If anyone needed proof this year that Scandinavia had quietly usurped London’s status as the world’s hottest contemporary design scene, it could be found at the Salone del Mobile in April, where the presentation that Danish brand Hay put on, complete with a pop-up shop and an utter madhouse of a cocktail party, was pretty much the talk of the town. It’s entirely thanks to the rise, in the past few years, of not just Hay but brands like Menu, Ferm Living, One Nordic, Muuto, Gubi, and Design House Stockholm, all of whom are working with emerging talents across the region. As we’ve watched the Nordic scene grow, we’ve managed to pay visits to Sweden (three times), Denmark (twice), and Finland (once, in the dead of winter, natch) — even to Iceland, for its DesignMarch festival three years ago. That left Norway as our personal holy grail, made doubly intimidating because of its famed reputation for being outrageously expensive. Two weeks ago, as you may have noticed on Instagram, we finally took the plunge.

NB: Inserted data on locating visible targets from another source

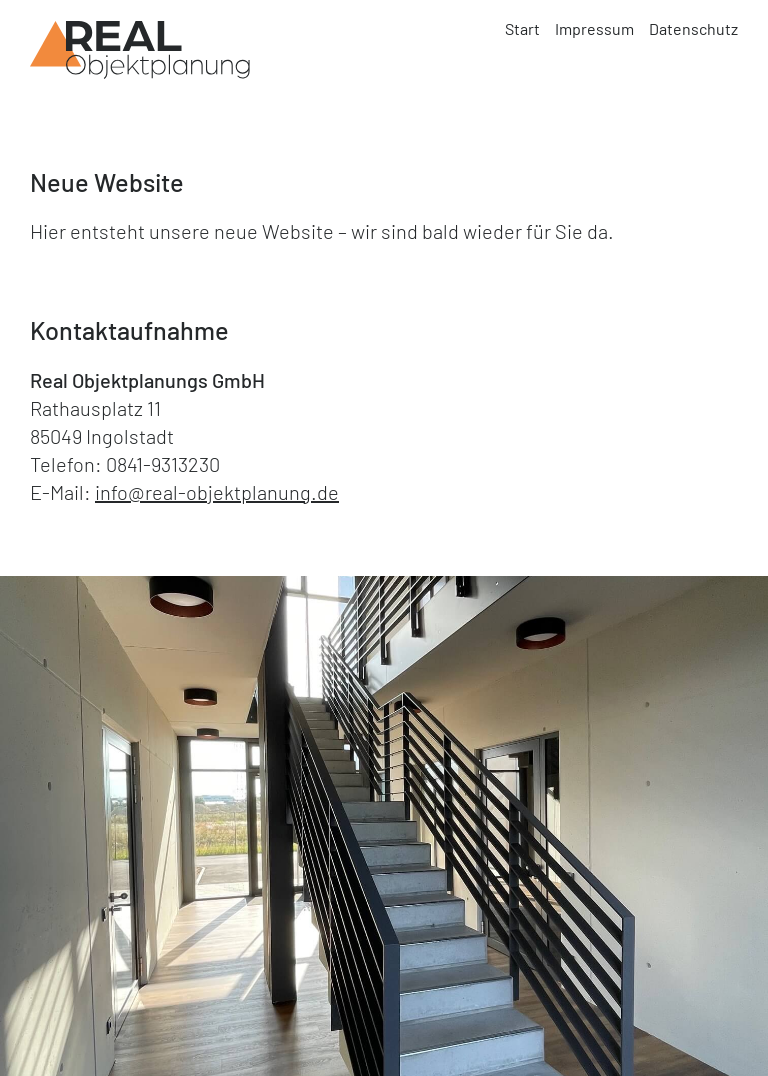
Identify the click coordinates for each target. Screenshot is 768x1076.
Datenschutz (693, 28)
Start (522, 28)
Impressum (594, 28)
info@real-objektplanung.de (217, 492)
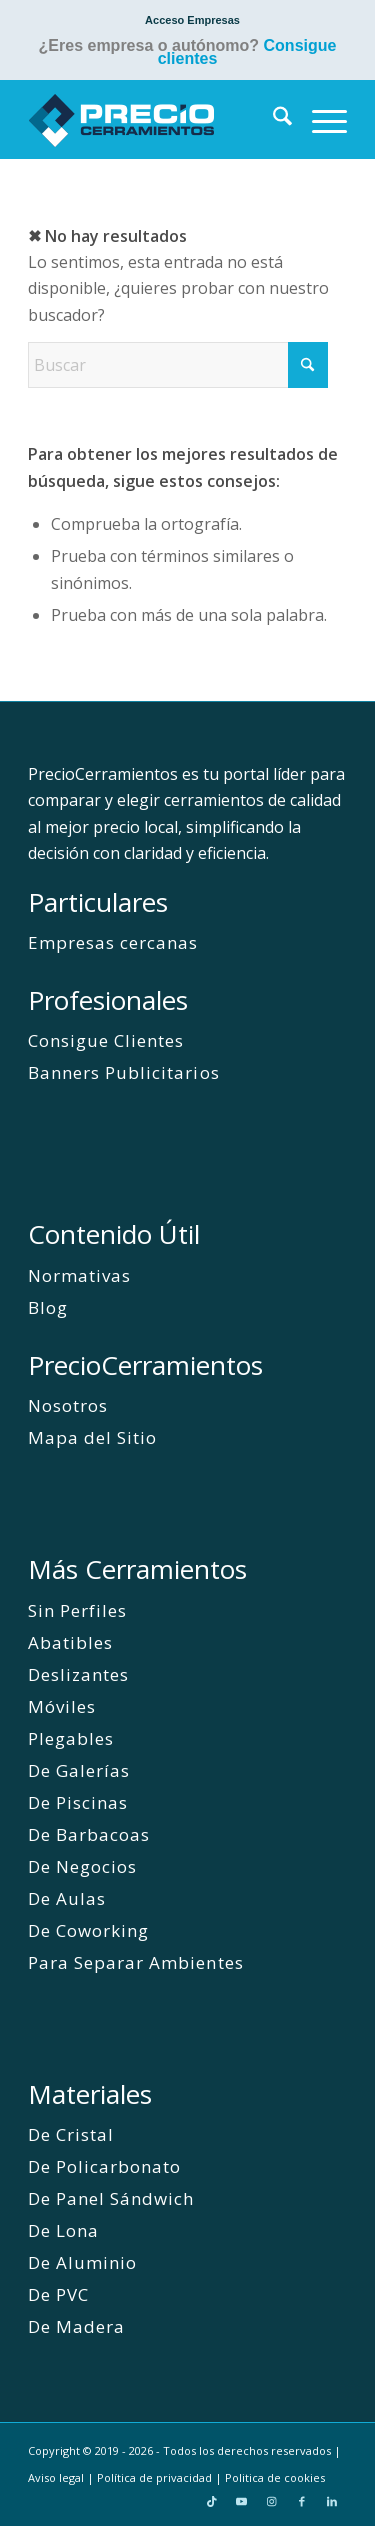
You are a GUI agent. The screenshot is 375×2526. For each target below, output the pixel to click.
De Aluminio (82, 2262)
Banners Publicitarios (123, 1072)
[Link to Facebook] (302, 2501)
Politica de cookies (275, 2477)
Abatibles (70, 1642)
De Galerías (79, 1770)
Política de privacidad (154, 2477)
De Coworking (88, 1930)
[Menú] (319, 119)
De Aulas (67, 1898)
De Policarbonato (104, 2166)
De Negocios (82, 1866)
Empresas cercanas (113, 942)
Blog (48, 1307)
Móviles (62, 1706)
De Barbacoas (89, 1834)
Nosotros (68, 1405)
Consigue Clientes (106, 1040)
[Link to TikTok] (212, 2501)
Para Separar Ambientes (135, 1962)
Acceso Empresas (192, 20)
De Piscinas (78, 1802)
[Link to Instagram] (272, 2501)
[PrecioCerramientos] (155, 119)
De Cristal (71, 2134)
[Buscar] (272, 119)
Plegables (71, 1738)
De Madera (76, 2326)
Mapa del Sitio (92, 1437)
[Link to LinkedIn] (332, 2501)
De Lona (63, 2230)
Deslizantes (78, 1674)
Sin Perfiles (77, 1610)
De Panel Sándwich (111, 2198)
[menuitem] (192, 20)
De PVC (58, 2294)
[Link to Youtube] (242, 2501)
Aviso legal (56, 2477)
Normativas (79, 1275)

While in Oslo for four days — and the Norwegian countryside for two more — we met quite a few of the design scene’s best talents, and we also visited the studios of two young but established artists that made us wish we’d brought our fancy camera along on the trip. Those discoveries we’re hanging on to, in order to share them with you in a more thorough manner in the next two months. But we figured we’d put together a little travel diary in the meantime, so you can see what we saw while zipping around the world’s second-richest country, trying not to spend money on anything other than wacky postcards and a massive data plan.